| Listed records |
= = = = = = =

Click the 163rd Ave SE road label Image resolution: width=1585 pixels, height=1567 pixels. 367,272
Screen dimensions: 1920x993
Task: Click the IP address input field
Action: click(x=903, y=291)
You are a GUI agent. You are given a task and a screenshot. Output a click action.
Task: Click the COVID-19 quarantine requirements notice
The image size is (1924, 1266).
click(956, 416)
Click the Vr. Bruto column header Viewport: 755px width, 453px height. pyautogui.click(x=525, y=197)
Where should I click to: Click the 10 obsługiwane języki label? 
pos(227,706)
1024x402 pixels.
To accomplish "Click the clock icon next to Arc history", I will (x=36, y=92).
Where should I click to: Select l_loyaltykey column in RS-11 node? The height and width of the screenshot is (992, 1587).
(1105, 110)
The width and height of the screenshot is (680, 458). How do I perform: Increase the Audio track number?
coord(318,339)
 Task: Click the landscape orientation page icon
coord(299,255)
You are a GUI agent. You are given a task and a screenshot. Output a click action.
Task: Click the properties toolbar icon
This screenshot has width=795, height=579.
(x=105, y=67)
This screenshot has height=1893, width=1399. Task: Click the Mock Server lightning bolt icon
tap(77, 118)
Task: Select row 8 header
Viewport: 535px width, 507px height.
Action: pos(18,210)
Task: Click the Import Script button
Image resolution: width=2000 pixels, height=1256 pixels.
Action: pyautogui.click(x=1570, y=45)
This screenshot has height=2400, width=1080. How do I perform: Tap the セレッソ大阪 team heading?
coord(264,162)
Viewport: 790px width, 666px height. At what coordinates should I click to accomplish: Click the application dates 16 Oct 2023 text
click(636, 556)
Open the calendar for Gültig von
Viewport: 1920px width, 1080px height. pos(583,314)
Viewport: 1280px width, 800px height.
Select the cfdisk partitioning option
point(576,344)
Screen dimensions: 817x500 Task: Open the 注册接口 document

= = = = = = =

Can you copy the records word for word, starting with the first line and going on through the line with "Action: click(x=903, y=291)", including that line?

Click the 163rd Ave SE road label Image resolution: width=1585 pixels, height=1567 pixels. 367,272
Screen dimensions: 1920x993
Task: Click the IP address input field
Action: click(x=903, y=291)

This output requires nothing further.